However, at the rate of 500 to 700 repatriations a day, “it’s going to be Christmas in Guantanamo Bay for a lot of these Haitians,” one official said. There are about 6,000 refugees at the Guantanamo base.

By a 2-1 vote, the appeals court panel dismissed Atkins’ original injunction, which had halted repatriation of the Haitians, who began fleeing their impoverished country less than a month after the Sept. 30 military coup that forced President Jean-Bertrand Aristide into exile. Aristide took office in January and was Haiti’s first democratically elected leader.

“There’s no question in our minds that many of the Haitians, if returned, will face life-threatening situations,” Little said.

The lawsuit that halted the repatriations charged that shipboard interviews of the refugees were insufficient to determine the merits of claims for political asylum.

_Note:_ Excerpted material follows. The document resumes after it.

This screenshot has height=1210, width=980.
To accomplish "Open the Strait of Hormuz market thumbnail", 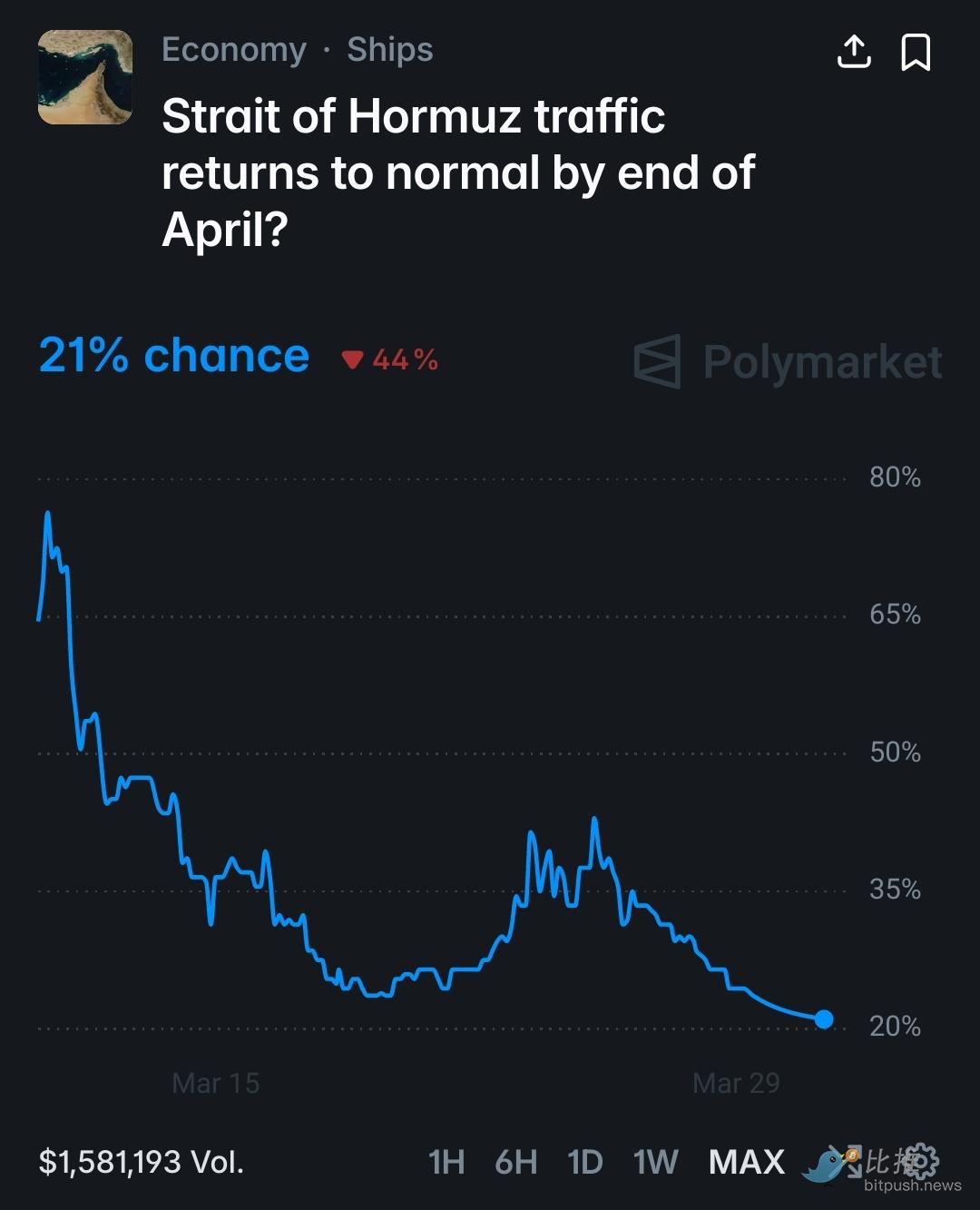I will pos(85,77).
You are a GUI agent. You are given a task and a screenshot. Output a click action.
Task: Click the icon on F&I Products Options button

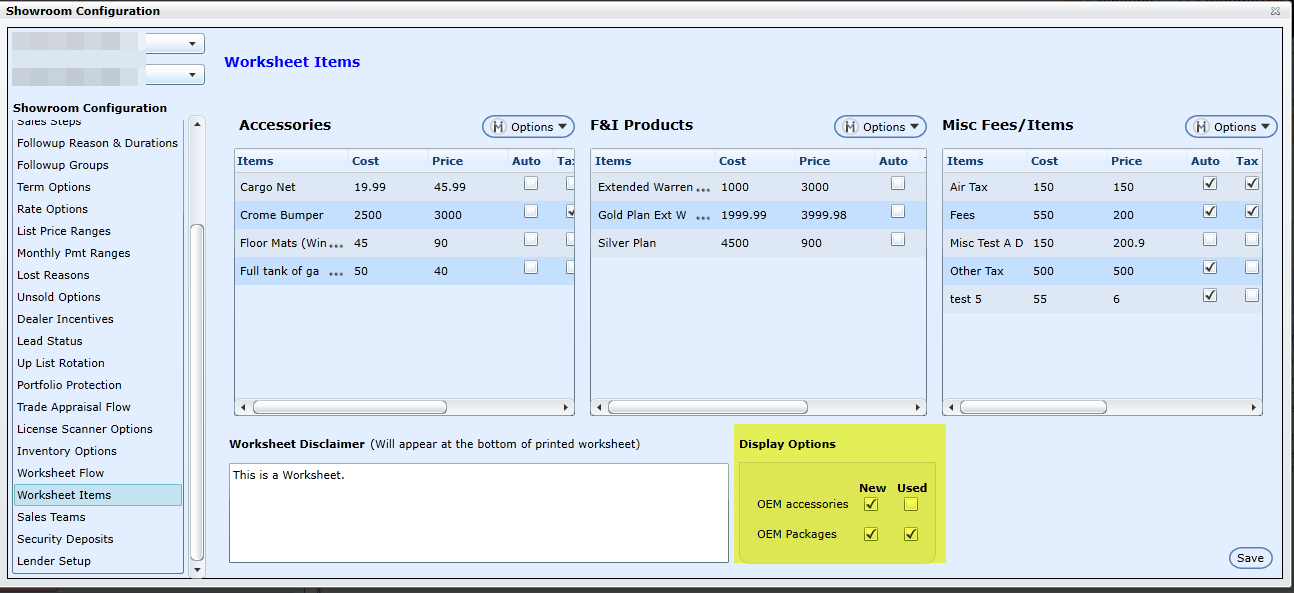850,127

The Bush Administration has argued that the vast majority of the boat people are economic refugees and thus not eligible for entry into the United States. Allowing them into this country would touch off a huge migration from Haiti, Administration officials say.

In New York, Arthur C. Helton, director of the Refugee Project of the Lawyers Committee for Human Rights, called the decision by the judicial panel “unprincipled and simply wrong.” He said the ruling puts the United States “in default” of its responsibilities under the 1967 United Nations Protocol on the status of refugees.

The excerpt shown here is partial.